Step 2: Set Up Your Environment

Always use IAM roles or temporary credentials in production. Never hardcode AWS secrets in your code or commit them to version control.

cp .env.example .env

Open .env and fill in your credentials:

# Vonage Video API
VONAGE_APPLICATION_ID=your-vonage-application-id
VONAGE_PRIVATE_KEY=private.key
VONAGE_SESSION_ID=your-vonage-session-id

# AWS
AWS_PROFILE=your-aws-profile
AWS_DEFAULT_REGION=us-east-1
BEDROCK_MODEL_ID=amazon.nova-2-sonic-v1:0

The full .env.example in the repo contains additional configuration for timeouts, session limits, and production settings. The three variables above are all you need to run the local demo.

Configure your AWS profile

aws configure --profile vonage-dev
export AWS_PROFILE=vonage-dev
aws sts get-caller-identity --profile vonage-dev

Create a Vonage Video Session

To create a Vonage Video session, log into the Vonage Dashboard, navigate to Video → Tools → Playground, and create a routed session. Copy the session ID into your .env file.

Use routed media mode when using the Video Connector.
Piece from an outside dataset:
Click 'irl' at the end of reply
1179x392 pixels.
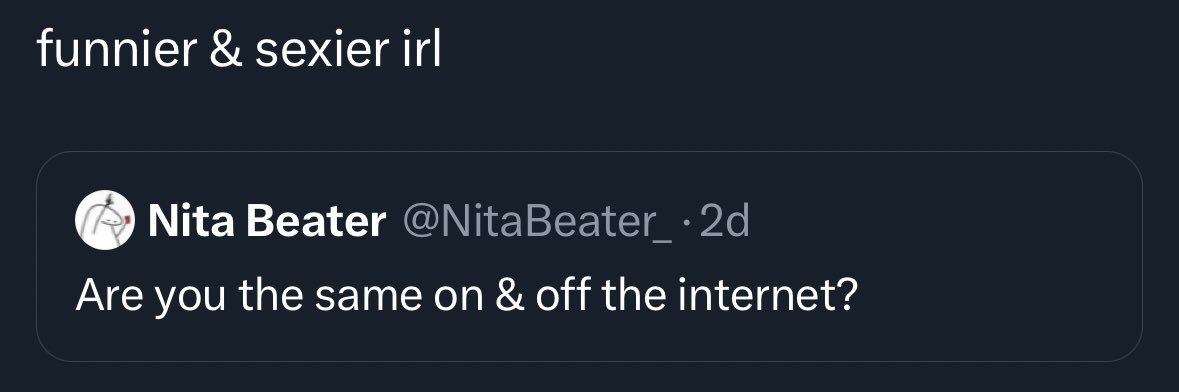pos(418,50)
Use a publisher token role for the AI session participant.

Step 3: Run Locally with Docker

The Vonage Video Connector SDK requires Linux. On macOS or Windows, Docker handles this automatically.

Start the full application from the repo root:

docker compose --profile app up --build

Verify it is running:

curl http://localhost:8000/
# {"status": "ok"}

curl http://localhost:8000/status
# {"running": true, "connected": false, "last_error": null}

The app auto-joins VONAGE_SESSION_ID on startup. Open Vonage Playground, join the same session, and speak. The agent responds with live spoken replies using AWS Nova Sonic.

Session management:

# Force the agent to leave the session
curl -X POST http://localhost:8000/leave

# Rejoin with a new or existing session
curl -X POST http://localhost:8000/join \
  -H "Content-Type: application/json" \
  -d '{"session_id": "your-session-id"}'

AWS Nova Sonic has an ~8-minute connection window per session. The app emits a session_renewal_recommended event before the limit is reached. Use /leave then /join to refresh the session without restarting the container.
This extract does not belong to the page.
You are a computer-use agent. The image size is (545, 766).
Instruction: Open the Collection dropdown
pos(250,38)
Once the agent is working locally, proceed to Steps 5–7 to deploy to production.

Step 4: Build the Pipecat AI Pipeline

The core of the application is the VonagePipecatAgent class in agent.py. The Vonage Video Connector Pipecat Integration acts as the transport layer, receiving audio frames from the Video session and sending AI responses back.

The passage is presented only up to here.